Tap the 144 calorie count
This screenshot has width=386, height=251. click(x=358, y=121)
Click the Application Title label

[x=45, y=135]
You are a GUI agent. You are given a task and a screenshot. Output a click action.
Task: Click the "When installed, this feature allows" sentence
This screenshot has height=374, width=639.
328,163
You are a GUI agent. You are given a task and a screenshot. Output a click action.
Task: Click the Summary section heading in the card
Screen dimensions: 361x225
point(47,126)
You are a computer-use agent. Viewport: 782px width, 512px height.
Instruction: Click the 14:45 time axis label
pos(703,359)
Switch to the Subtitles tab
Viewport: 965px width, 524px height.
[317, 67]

------

*What you need to do*: Copy the lines above, please. Keep them exact.

*Solution for this task*:
Tap the 144 calorie count
This screenshot has width=386, height=251. click(x=358, y=121)
Click the Application Title label

[x=45, y=135]
You are a GUI agent. You are given a task and a screenshot. Output a click action.
Task: Click the "When installed, this feature allows" sentence
This screenshot has height=374, width=639.
328,163
You are a GUI agent. You are given a task and a screenshot. Output a click action.
Task: Click the Summary section heading in the card
Screen dimensions: 361x225
point(47,126)
You are a computer-use agent. Viewport: 782px width, 512px height.
Instruction: Click the 14:45 time axis label
pos(703,359)
Switch to the Subtitles tab
Viewport: 965px width, 524px height.
[317, 67]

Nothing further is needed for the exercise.